** WRITTEN INSTRUCTION **
Do these three statements agree with the passage on Objectivism below? For each, answer yes or no and quote the deciding words from the passage.
1. The writer would rather associate with TAS than with ARI.
2. The writer considers himself qualified to judge whether Bayesian math could be adapted to an objective system.
3. The writer holds that philosophy exists to absorb what the special sciences say.
--- begin PROVIDED PASSAGE ---
It's rather dishonest to compare Ayn Rand to the Soviets, there is a huge difference between kicking people out of your little club and sending them to Siberia. The philsophical difference from an Objectivist standpoint is force, the practical is death.

Read Rand's piece on "Objectivist ritualists" in The Romantic Manifesto to see that she was quite aware of the problem of too much cult-like behavior.

I do not agree with the characterization by the ARI of a "closed system" (which is why I'd rather associate with TAS), but that is a merely semantic matter of definition, and does not lead one to the absurdity that a PHILOSOPHICAL SYSTEM becomes obsolete as soon as a computer does, or some psychologist does work on "biases."

Both TAS and ARI are busily updating Objectivism (the latter wouldn't call it that) with more inductive reasoning to accompany Rand's largely deductive writings, but I don't see where the hell you get the claim that ARISTOTLE IS A SPECIAL CASE OF BAYES. For Rand or any other Objectivist to deal with Bayes is absurd, because Bayes starts by defining it's own central concept, probability, as the DEGREE OF SUBJECTIVE BELIEF. Objectivism has nothing to gain from such a thing, except in appropriating the math and adapting it if possible to an objective system (I'm not a mathemetician, so I'm not qualified to say whether such a thing would be possible. Nor does one gain any understanding of the nature of rationality (e.g. answer the question what is it rational for me to think) from as you recommend
" Studying up on the math of probability theory and decision theory. Absorbing the cognitive sciences like evolutionary psychology, or heuristics and biases. Reading history books..."
You seem to be confusing the role of philosophy. Philosophy does not exist to absorb what the special sciences say and spit it back out. Philosophy, and a philosophical concept like "rationality," cannot be defined or dictated to by science. Learning about some inherent "bias," or what people WANT to believe, tells you nothing about the truth or falsity of that proposition. At best, it might tell you how useful your efforts to persuade them of a proposition might be Reading history will tell you whether a given political move (assuming it's happened before, which has nothing to do with Objectivism of course, there is no complete historical capitalism by the Objectivist definition) empirically gets the result it seeks (which often aids in identifying rationality's opposite), but it will tell you nothing about the degree to which it is rational to trust the empirical, nor what a rational result to seek is, that is philosophy's domain. The math of probability theories and decision theories may have descriptive use (i.e. helping you know how to deal with people who think in the manner described), but until you show me one that doesn't rely on subjectivism as a de facto axiom, they can't tell you in the general case anything about how to be rational as such.
--- end PROVIDED PASSAGE ---
--- begin DATA PROVIDED ---
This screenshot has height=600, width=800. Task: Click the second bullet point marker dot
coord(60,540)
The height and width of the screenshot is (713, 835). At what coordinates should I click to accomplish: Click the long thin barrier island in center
--- end DATA PROVIDED ---
** WRITTEN SOLUTION **
1. Yes: "which is why I'd rather associate with TAS"
2. No: "I'm not a mathemetician, so I'm not qualified to say whether such a thing would be possible."
3. No: "Philosophy does not exist to absorb what the special sciences say and spit it back out."